By Patrick Cronin, VP, The Smart Cube
Twitter: @TSCinsights
Cancer is a condition that’s affected most people in one way or another, and finding ways to treat it has been the focus of the world’s top scientists and oncologists for decades. Researchers have now started to make major breakthroughs across the prediction, diagnosis, treatment, and prevention of cancers using the power of data science. And it’s changing the lives of many people battling the condition.
Spotting cancer early with predictive analytics
One of the most valuable areas of oncology data science can support is the initial prediction stage. Predictive analytics can be an incredibly useful tool for helping oncologists detect tumors and categorize them based on their level of danger to patients. This can be used on a broad scale, stratifying populations according to the presence and absence of risks, considering age, gender, ethnicity, family history, and lifestyle factors. And with the right data, oncologists can make even more accurate predictions on a case-by-case basis. Combining computer vision and machine learning, oncologists can capture important data about a tumor – such as its radius, perimeter, compactness, and proximity to organs – and identify whether it’s malignant, metastatic, or benign. Predictive analytics can also be an effective way to identify whether cancers will re-emerge in existing patients by measuring specific patterns and forecasting the reappearance of cancer cells.
For conditions such as breast cancer, which is only caught in its earliest stages 20% of the time, predictive analytics can dramatically improve forecasting accuracy. One study trained a predictive analytics tool with samples from 70 patients with stage 0 breast cancer – who all had mastectomies, and each had at least 10 additional years of medical records available. Using this data, the predictive analytics model was able to successfully spot aggressive and non-aggressive disease from a series of 100 micrographs 96% of the time – which is a considerable boost over the 70% that human physicians can recognize.
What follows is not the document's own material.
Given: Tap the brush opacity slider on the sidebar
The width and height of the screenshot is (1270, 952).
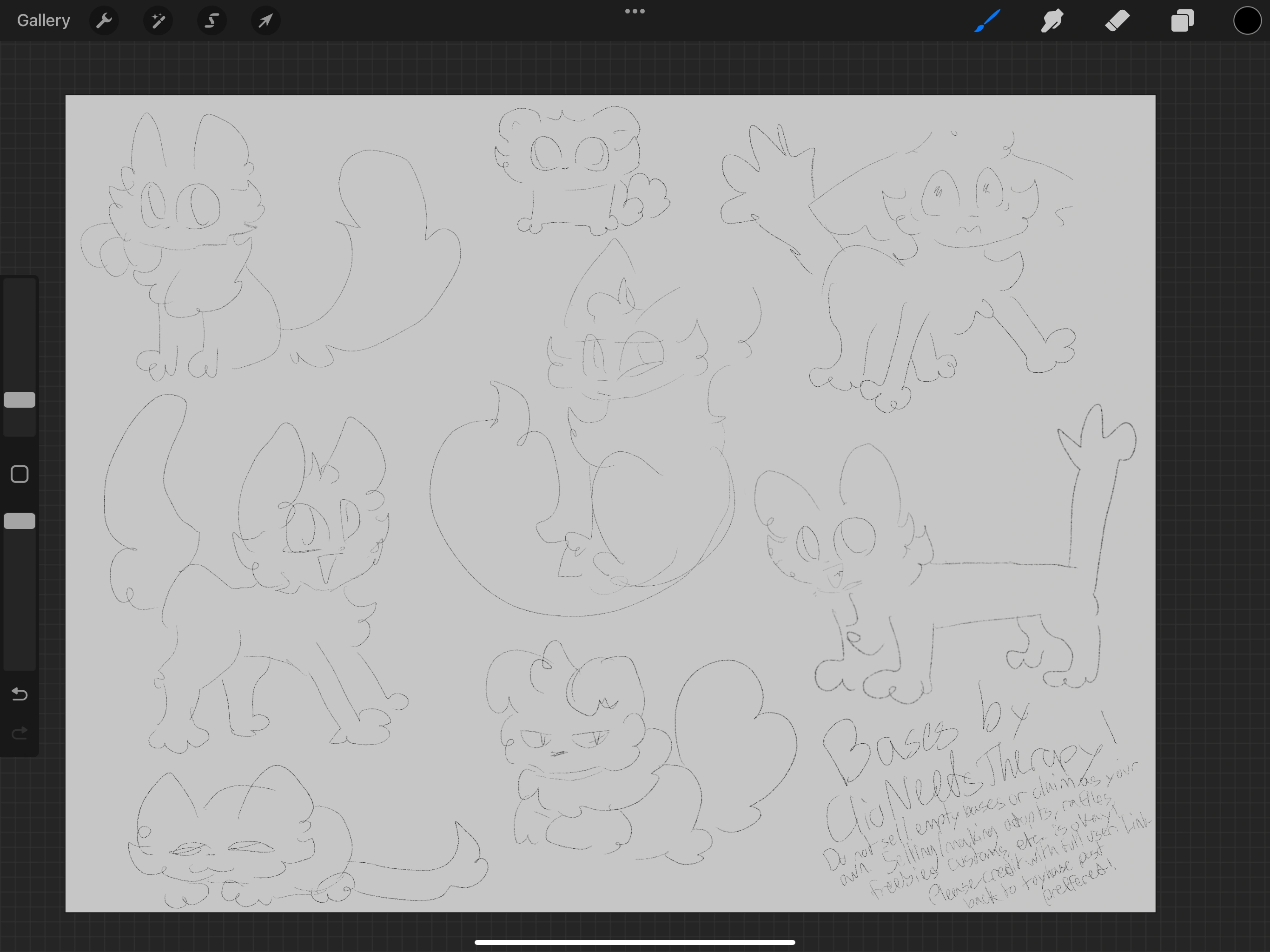Looking at the screenshot, I should [20, 521].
Treating patients with the help of data science
In some cases, even when cancers are predicted and spotted early, they can’t be prevented. But data science is also helping oncologists worldwide treat cancers to reduce their impact on patients. Using radiomic data. quantitative data extracted from medical images using algorithms, some oncologists in the US can determine which lung cancer patients will benefit from chemotherapy. Radiomics is a field of study that extracts quantitative from medical images using algorithms which can be used to uncover disease characteristics that aren’t clear to the naked eye, including unique patterns of heterogeneity inside and outside the tumor. Radiomics looks closely at how the cancer will respond to the treatment.
Elsewhere in the world, oncologists are taking data-driven approaches to treat other types of cancer. A study in Korea used a chemotherapy recommendation model based on deep learning for patients with colorectal cancer. The model learns from past clinical cases to recommend personalized treatments on a patient-by-patient basis that’s specific to their cancer, and other key personal characteristics.
New data means groundbreaking new research
One of the key factors that’s held oncologists back from embracing data science in the past is the lack of high-quality medical data available to study. But in recent years, that’s changed. Now, research bodies have access to large publicly available databases that include a wide variety of data from cancer patients across different races, genders, ages, and genetic makeups.
Min Zhang, Associate Director of Data Science at the Purdue Centre of Cancer Research, is working on an innovative data science project studying the products of metabolism in the body. This includes studying sugars, amino acids, and other molecules named metabolites in a patient’s body to predict whether that patient has or will get cancer. Looking at these metabolites individually doesn’t offer a lot of answers. But using data science to study groups of metabolites across a patient’s body, Zhang’s team identified that they work together to perform specific functions. This means the team can use the groups of metabolites as biomarkers to screen patients for colorectal cancer, using a blood sample and avoiding the need for invasive procedures like colonoscopies. Zhang even uses machine learning methods to study how these genes regulate each other as the patients’ cancer progresses, offering vital insights on how to treat the patient.
As medical data like this continues to become more readily available to oncologists and researchers around the world, data science will become even more valuable in the fight against cancer. And that means many more lives will be saved every day, all around the world.